Curiosidades à parte, o enredo do filme já é de conhecimento de todos, mas caso você ainda não tenha assistido e não quiser tomar conhecimento de detalhes reveladores sobre a trama, pule para o parágrafo seguinte, pois este contém Spoilers: Depois de muitos anos morando nos EUA, o jovem Larry Talbot (Lon Chaney Jr) retorna para o País de Gales com o objetivo de assumir o controle dos negócios da família. Certa noite, Talbot é atacado por um lobisomem (Bela Lugosi) e acaba matando-o com golpes de sua bengala ornamentada com prata.
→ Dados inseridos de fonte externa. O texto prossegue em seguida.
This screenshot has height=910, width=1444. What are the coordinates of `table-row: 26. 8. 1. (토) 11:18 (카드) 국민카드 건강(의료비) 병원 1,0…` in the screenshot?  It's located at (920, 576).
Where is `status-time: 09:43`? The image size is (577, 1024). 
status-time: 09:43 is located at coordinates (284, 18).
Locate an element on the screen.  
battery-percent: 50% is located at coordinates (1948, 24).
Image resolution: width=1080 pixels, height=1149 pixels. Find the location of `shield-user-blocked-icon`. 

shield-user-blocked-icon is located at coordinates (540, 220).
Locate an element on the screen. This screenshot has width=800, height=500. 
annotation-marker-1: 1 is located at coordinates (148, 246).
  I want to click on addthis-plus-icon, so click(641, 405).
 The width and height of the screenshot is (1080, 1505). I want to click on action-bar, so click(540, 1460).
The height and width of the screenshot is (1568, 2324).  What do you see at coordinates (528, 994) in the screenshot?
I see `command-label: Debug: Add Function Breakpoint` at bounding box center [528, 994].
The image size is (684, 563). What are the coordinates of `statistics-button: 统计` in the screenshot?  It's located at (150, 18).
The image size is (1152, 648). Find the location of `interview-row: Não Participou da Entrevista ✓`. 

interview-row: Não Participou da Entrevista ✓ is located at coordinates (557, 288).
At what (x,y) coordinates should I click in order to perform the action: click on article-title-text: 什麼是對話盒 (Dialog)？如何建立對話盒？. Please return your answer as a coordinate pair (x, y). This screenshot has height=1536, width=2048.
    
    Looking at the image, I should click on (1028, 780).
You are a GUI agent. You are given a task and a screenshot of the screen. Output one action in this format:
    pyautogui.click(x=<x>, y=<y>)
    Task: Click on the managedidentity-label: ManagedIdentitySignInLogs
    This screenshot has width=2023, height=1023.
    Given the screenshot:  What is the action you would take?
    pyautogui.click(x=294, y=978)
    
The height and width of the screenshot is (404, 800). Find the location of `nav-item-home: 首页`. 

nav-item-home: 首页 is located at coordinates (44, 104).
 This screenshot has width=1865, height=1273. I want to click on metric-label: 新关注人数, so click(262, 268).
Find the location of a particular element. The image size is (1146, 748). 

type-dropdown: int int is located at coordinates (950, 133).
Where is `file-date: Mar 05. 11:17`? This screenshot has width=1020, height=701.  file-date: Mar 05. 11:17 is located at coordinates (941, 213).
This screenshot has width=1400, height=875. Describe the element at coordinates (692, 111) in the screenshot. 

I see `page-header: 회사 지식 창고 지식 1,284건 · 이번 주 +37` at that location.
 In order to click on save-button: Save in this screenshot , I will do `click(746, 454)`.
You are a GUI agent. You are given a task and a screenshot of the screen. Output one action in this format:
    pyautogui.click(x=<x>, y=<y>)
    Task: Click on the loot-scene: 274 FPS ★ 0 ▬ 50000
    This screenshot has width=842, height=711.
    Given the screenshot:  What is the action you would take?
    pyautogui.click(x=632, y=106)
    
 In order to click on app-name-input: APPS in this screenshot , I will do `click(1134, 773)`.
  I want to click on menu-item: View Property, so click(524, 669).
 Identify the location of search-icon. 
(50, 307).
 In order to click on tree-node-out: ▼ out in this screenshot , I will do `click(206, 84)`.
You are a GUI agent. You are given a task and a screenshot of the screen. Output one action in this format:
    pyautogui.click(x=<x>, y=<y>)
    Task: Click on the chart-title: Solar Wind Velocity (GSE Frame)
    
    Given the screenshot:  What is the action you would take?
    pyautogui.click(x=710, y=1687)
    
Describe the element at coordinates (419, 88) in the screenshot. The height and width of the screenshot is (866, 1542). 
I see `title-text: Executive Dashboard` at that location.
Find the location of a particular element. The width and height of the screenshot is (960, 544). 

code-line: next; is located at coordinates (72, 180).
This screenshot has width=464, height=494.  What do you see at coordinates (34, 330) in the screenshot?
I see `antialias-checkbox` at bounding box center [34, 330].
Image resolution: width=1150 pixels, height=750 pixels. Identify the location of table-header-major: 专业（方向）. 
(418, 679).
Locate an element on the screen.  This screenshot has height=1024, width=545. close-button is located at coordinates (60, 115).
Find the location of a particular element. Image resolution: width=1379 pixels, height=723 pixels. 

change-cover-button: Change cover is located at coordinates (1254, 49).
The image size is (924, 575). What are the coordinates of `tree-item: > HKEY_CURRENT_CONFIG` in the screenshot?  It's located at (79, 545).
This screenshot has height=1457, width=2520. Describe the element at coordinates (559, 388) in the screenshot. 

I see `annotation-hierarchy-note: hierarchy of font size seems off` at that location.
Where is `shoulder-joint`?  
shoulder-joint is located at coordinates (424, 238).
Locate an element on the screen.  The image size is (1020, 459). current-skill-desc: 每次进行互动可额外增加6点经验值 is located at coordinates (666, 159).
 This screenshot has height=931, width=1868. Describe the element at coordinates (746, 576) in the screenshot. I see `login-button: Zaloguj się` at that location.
Mas por ter sido mordido, Talbot também passará a se transformar em lobisomem nas noites de lua cheia, espalhando o terror e a morte entre a população de sua aldeia natal, até ser morto pelo seu pai (Claude Rains), ironicamente, com golpes desferidos com a sua própria bengala de prata. Motivados pelo grande sucesso, os executivos da Universal deram sinal verde para a produção de novos filmes abordando o personagem do Lobisomem, da mesma forma com que foi feito com Drácula e Frankenstein. Curiosamente, o amaldiçoado personagem de Larry Talbot nunca mais apareceu em um filme solo, mas sim participando de crossovers, filmes que uniam sob um mesmo enredo dois ou mais personagens clássicos do estúdio, algo visto recentemente em “Freddy Vs Jason” e “Alien Vs Predador”, e que foram uma grande inovação para a época.
 
Tentando encontrar uma forma de se livrar de sua maldição, ou simplesmente empenhado em sabotar os planos maquiavélicos do Conde Drácula, Larry Talbot apareceu em mais quatro filmes além do original, sendo eles “Frankenstein encontra o Lobisomem”, de 1943, “A Casa de Frankenstein”, de 1944, “A Casa de Drácula”, de 1945 e “Abbott e Costello encontram Frankenstein” de 1948. E são justamente esses filmes o foco da série de artigos que se sucederá, abordando a árdua e fascinante saga desse que é o mais famoso lobisomem da história do cinema.